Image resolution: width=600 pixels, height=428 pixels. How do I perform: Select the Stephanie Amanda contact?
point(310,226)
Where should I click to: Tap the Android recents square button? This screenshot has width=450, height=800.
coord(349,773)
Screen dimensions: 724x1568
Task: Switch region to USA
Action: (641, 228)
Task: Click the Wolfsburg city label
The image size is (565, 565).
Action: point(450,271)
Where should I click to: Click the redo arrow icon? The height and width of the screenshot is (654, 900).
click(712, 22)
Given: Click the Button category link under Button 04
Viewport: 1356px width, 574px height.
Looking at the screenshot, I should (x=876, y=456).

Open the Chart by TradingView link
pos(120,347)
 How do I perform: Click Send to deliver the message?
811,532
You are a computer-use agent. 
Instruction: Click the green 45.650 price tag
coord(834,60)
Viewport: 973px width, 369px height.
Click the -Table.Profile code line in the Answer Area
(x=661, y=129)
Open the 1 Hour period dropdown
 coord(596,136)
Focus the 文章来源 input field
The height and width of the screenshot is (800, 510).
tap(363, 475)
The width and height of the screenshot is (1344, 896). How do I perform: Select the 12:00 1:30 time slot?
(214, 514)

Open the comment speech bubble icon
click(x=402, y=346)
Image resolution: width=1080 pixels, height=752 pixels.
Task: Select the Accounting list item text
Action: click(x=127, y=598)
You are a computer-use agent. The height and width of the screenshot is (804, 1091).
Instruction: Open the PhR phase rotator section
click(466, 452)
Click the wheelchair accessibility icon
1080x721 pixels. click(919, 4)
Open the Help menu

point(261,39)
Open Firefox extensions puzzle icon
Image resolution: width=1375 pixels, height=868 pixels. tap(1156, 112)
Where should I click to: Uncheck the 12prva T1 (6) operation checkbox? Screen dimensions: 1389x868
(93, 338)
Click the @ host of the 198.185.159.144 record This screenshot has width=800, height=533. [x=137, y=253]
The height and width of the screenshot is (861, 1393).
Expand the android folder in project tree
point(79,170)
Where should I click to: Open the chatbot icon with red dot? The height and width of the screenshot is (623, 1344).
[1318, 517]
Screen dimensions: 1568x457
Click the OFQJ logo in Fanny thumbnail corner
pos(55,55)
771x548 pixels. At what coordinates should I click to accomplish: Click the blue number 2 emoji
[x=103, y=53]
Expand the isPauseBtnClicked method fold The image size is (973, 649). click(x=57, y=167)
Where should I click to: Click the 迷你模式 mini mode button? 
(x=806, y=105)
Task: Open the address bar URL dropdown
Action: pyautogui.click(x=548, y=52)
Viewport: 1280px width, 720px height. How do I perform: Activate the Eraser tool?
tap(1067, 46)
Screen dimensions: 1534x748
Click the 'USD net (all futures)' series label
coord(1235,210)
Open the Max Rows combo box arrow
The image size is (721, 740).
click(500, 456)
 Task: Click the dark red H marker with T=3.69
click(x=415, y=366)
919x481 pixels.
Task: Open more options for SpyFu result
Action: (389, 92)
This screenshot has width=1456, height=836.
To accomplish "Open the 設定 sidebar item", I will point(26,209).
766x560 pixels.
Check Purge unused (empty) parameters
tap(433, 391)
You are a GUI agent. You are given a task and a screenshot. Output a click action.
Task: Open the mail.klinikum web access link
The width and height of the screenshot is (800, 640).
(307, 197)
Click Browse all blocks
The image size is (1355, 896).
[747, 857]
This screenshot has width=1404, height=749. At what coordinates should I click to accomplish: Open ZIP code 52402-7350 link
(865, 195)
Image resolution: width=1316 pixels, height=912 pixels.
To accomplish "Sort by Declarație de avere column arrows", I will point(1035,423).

The request> Reproduce verbatim the stretch from the row that contains "This screenshot has width=1404, height=749." through the end of the rows.

Finished exercise>
This screenshot has width=1404, height=749. At what coordinates should I click to accomplish: Open ZIP code 52402-7350 link
(865, 195)
Image resolution: width=1316 pixels, height=912 pixels.
To accomplish "Sort by Declarație de avere column arrows", I will point(1035,423).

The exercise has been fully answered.